--- Begin Source ---

2011/1/14 Dennis Reedy <dennis.re...@gmail.com>

>
> On Jan 14, 2011, at 349AM, Sim IJskes - QCG wrote:
>
> > On 13-01-11 12:47, Tom Hobbs wrote:
> >> Personally, I feel a sense of "if it's not broken...".  I think it was
> >> Dan (but maybe not) who said that the build is the way it is because
> >> "it works".
> >
> > Exactly. Before we step into a new build system, we should first
> determine what is actually wrong with the current build system.
> >
> >> But that aside, does using something other than Ant give a tangible
> >> benefit?  If "yes", then I have no objection.
> >
> > Exactly, if there are big benefits, then i would accept another system.
> Now we have a system where many have invested their time in, and are we
> going to throw this away?
>
> The drivers for this issue are not simply to replace one build system for
> another. IMO, the drivers for looking at changing how River is built is to
> improve the organization and structure of the source code, allowing it to be
> more modular, and to improve the speed upon which one can develop, build and
> test each of it's constituent components. I also think a side benefit will
> be greater understanding of the project source by other developers (external
> to River). With a monolithic project structure its hard to know what fits
> where, and what needs what.

--- End Source ---
--- Begin Record excerpts ---

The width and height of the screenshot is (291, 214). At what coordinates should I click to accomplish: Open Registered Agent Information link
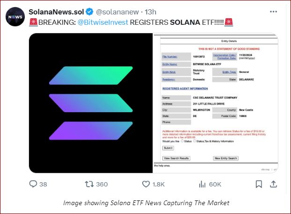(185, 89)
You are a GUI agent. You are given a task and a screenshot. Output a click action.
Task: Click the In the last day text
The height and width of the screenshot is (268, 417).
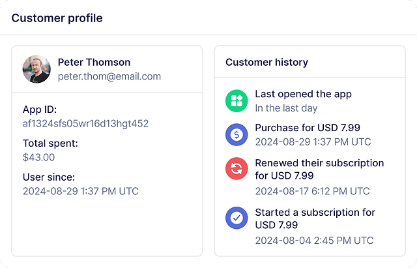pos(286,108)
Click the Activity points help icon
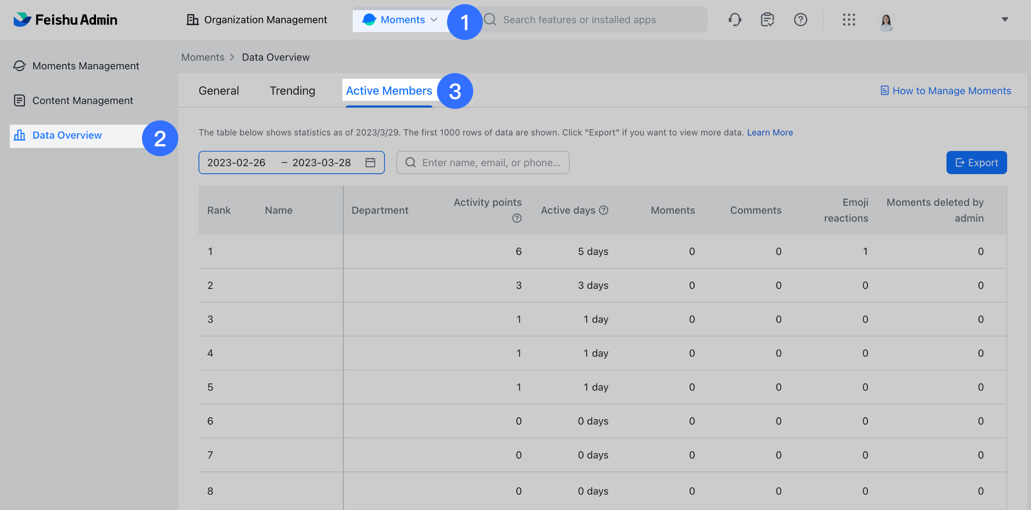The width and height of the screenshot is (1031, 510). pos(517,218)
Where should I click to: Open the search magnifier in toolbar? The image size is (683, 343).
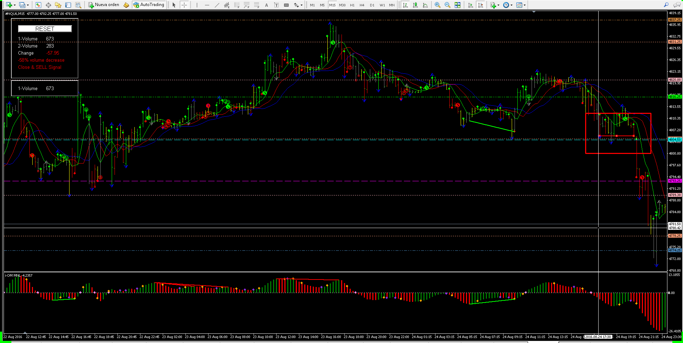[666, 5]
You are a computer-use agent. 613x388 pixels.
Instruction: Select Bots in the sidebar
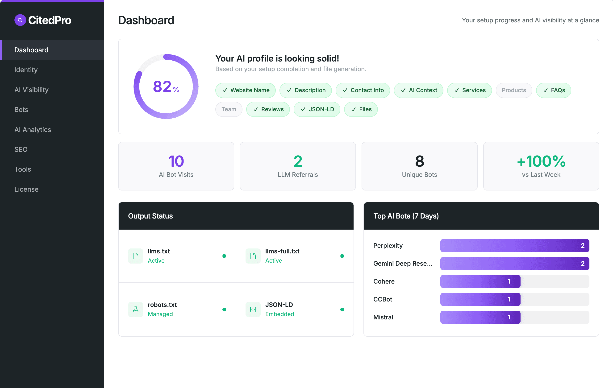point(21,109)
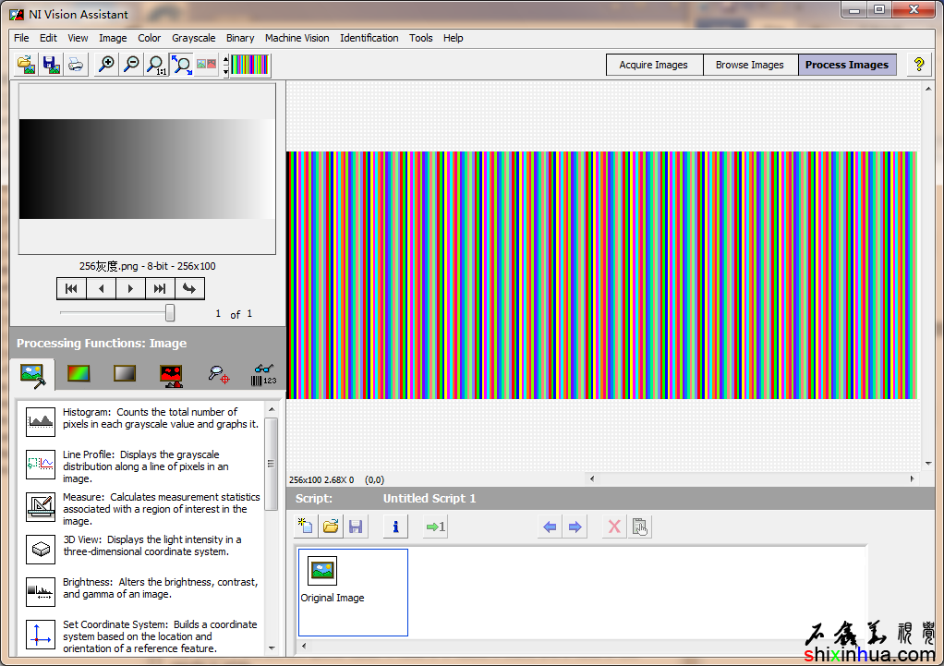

--- End Record excerpts ---
--- Begin Record excerpts ---

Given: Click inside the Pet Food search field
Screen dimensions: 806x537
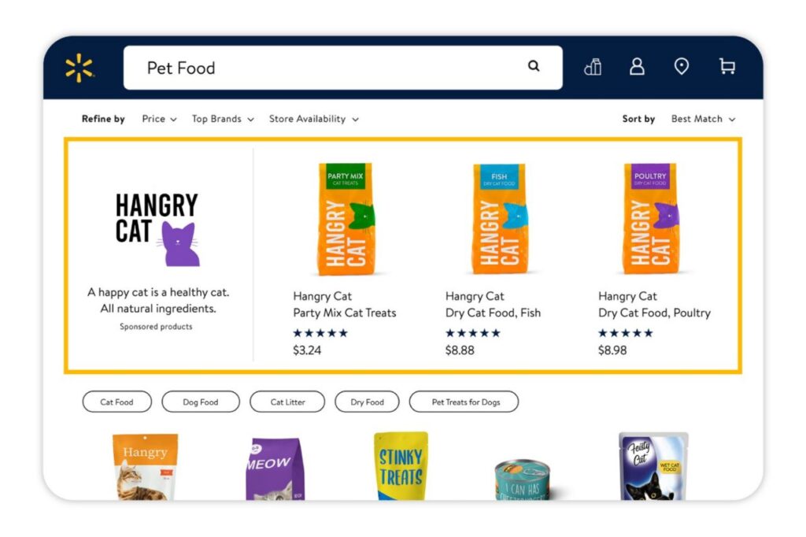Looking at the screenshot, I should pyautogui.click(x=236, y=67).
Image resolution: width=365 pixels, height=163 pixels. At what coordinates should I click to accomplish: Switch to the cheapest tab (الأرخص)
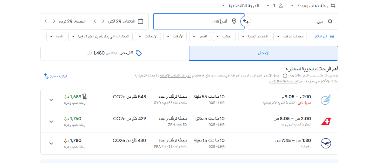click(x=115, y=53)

--- End Record excerpts ---

Print the part of the River build-system email from "2011/1/14 Dennis Reedy" to "current build system.", copied word for word.

2011/1/14 Dennis Reedy <dennis.re...@gmail.com>

>
> On Jan 14, 2011, at 349AM, Sim IJskes - QCG wrote:
>
> > On 13-01-11 12:47, Tom Hobbs wrote:
> >> Personally, I feel a sense of "if it's not broken...".  I think it was
> >> Dan (but maybe not) who said that the build is the way it is because
> >> "it works".
> >
> > Exactly. Before we step into a new build system, we should first
> determine what is actually wrong with the current build system.